* [Brano]
Bisogna dire che, alla metà del ‘700, sostenere che l’individuo non è un suddito con solo obblighi da rispettare ma è una persona con diritti e doveri che deve essere capace di amministrare la propria libertà e la propria autonomia per il Bene della collettività è un’affermazione che fa scandalo [prevale l’obbligo alla sudditanza piuttosto che il diritto-dovere alla cittadinanza]! Alfieri, animato dallo spirito di libertà e dal desiderio di proclamare la libertà [le libertà repubblicane], scrive diciannove Tragedie, e ne citiamo alcune [tra le più note]: Saul [considerata il suo capolavoro], Filippo, Mirra, Oreste, Polinice, Virginia, Don Garzia, Cleopatra, Antigone e così via.
Nel testo delle Tragedie di Alfieri troviamo sempre un eroe o un’eroina che sta in opposizione al tiranno, e all’eroe o all’eroina spetta il compito di affermare, spesso con l’estremo sacrificio della vita, l’ideale della libertà. Alfieri parla e scrive per gli intellettuali e le intellettuali della sua epoca [e il suo insegnamento ha valore anche oggi] e sostiene che gli uomini e le donne che pretendono di fare cultura devono sottrarsi alle lusinghe del tiranno [oggi Alfieri direbbe alle lusinghe del mercato!] soprattutto quando il tiranno appare come un individuo benevolo e simpatico. Gli intellettuali e le intellettuali sono depositari e depositarie degli ideali di libertà che vanno difesi, coltivati e proposti continuamente perché la libertà non è data, ma è un continuo processo di liberazione, personale e collettivo. I versi che compongono i testi delle Tragedie e delle Rime [altra opera di Alfieri da prendere in considerazione per chi vuole leggere] di Alfieri sono pervasi da grandi suggestioni letterarie e, per buona parte, il modello a cui attinge è quello proposto da Francesco Petrarca nel Canzoniere [un personaggio e un’opera che abbiamo studiato a suo tempo] ma attinge anche all’esempio di Dante, di Ariosto e di Tasso. Siamo nel secolo dei Lumi in cui [come vedremo strada facendo] si va affermando la signoria [il primato] della ragione ma Alfieri è piuttosto in polemica con il razionalismo [e anche con l’ottimismo] dell’epoca perché vuole esaltare i sentimenti forti, le passioni accese, il gusto della malinconia, il sapore della nostalgia e il senso dell’inquietudine ed è logico che venga considerato [come vedremo a suo tempo] un precursore dello spirito e dell’atteggiamento romantico.
La lettura dei testi delle Tragedie alfieriane non è un’impresa facile da realizzare ma questo non significa che non si possa andare a curiosare [a sperimentare] sulle pagine dei volumi che li contengono.

* [Dati]
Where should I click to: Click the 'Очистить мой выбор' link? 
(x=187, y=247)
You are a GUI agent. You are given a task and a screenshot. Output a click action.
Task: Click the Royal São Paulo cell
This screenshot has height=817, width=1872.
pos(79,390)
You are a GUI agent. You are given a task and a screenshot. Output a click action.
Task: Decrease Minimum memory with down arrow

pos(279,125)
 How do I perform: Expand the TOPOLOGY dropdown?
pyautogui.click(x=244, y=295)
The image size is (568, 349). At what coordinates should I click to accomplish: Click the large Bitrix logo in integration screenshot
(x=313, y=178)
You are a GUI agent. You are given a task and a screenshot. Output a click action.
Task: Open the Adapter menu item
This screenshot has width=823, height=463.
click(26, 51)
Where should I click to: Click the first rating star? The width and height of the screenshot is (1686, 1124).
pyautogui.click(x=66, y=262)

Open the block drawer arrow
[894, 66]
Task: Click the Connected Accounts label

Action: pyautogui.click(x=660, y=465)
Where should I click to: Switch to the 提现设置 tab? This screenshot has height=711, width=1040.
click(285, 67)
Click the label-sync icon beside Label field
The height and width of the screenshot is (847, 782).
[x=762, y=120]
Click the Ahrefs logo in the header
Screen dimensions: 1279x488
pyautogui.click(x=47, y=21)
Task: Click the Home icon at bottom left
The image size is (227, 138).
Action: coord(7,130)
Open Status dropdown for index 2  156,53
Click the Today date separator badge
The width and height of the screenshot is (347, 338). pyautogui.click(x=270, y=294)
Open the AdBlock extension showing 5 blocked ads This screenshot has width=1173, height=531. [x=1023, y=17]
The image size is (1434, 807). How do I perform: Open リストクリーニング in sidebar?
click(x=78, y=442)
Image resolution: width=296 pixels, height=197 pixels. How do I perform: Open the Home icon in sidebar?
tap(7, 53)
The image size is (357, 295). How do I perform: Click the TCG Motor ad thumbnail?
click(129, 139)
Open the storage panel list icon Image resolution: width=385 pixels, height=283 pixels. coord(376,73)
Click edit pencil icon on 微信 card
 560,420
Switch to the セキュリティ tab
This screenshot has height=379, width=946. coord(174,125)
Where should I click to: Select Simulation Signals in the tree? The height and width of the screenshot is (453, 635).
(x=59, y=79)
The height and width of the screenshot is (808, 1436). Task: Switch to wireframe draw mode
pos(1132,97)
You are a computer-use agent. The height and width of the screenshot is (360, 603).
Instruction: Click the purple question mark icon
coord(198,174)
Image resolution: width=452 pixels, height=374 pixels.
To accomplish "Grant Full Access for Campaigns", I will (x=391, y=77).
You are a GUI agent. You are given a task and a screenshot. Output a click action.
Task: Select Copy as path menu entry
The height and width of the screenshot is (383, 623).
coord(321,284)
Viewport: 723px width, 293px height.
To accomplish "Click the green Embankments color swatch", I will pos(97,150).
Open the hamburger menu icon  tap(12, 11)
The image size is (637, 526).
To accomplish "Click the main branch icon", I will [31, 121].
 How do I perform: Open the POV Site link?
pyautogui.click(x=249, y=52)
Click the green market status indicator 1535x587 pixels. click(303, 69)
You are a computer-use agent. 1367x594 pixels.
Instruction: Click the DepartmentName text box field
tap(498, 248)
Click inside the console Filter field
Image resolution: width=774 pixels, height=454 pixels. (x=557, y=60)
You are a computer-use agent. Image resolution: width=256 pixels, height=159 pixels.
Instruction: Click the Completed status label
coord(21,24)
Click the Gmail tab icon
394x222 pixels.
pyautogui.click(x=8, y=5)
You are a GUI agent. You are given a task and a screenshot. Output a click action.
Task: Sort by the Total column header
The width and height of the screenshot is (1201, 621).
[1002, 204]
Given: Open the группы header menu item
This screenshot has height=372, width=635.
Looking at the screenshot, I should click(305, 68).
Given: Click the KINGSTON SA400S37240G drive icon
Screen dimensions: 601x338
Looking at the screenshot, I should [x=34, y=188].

* [Svolgere quanto segue]
**1)** Riassuma in forma di elenco puntato il paragrafo del brano su Alfieri che comincia con «Nel testo delle Tragedie di Alfieri», conservandone i fatti principali.
**2)** Riprenda il brano su Alfieri subito dopo la sua ultima frase e lo prosegua.
Le voci costituiscono materiale a parte, indipendente dal brano su Alfieri.

* [Risposte ai compiti]
**1)**
- In ogni tragedia di Alfieri un eroe o un'eroina si oppone al tiranno e afferma l'ideale della libertà, spesso con il sacrificio della vita.
- Alfieri si rivolge agli intellettuali della sua epoca e sostiene che chi pretende di fare cultura deve sottrarsi alle lusinghe del tiranno, soprattutto quando questi appare benevolo e simpatico.
- Gli intellettuali custodiscono gli ideali di libertà, che vanno difesi, coltivati e proposti continuamente, perché la libertà è un continuo processo di liberazione, personale e collettivo.
- I versi delle Tragedie e delle Rime si rifanno soprattutto al modello del Canzoniere di Petrarca, ma anche all'esempio di Dante, Ariosto e Tasso.
- Nel secolo dei Lumi, Alfieri polemizza con il razionalismo e l'ottimismo dell'epoca ed esalta sentimenti forti, passioni accese, malinconia, nostalgia e inquietudine. Per questo è considerato un precursore dello spirito e dell'atteggiamento romantico.

**2)**
REPERTORIO E TRAMA ... per dieci minuti al giorno di lettura e di scrittura:
I testi delle Tragedie di Vittorio Alfieri li potete richiedere in biblioteca o reperire facilmente sulla rete e - dopo aver scelto uno o più titoli che attraggono la vostra attenzione [tra quelli, per esempio, che abbiamo citato] - è utile scorrere la lista dei personaggi che l’autore mette in scena e leggere un riassunto della trama dell’opera [quasi sempre piuttosto complessa], poi si possono sfogliare le pagine per osservare la forma che è stata data al testo [la divisione in atti e in scene] e, infine, per (as)saggiare le caratteristiche dei versi [quelle “semantiche”, relative al significato dei termini e quelle “fonetiche”, relative ai suoni delle parole] si può leggere il contenuto di una scena [la prima, o l’ultima, o una a piacere] della Tragedia scelta...
Leggere è sperimentare, è verificare, è saggiare, è investire in intelligenza...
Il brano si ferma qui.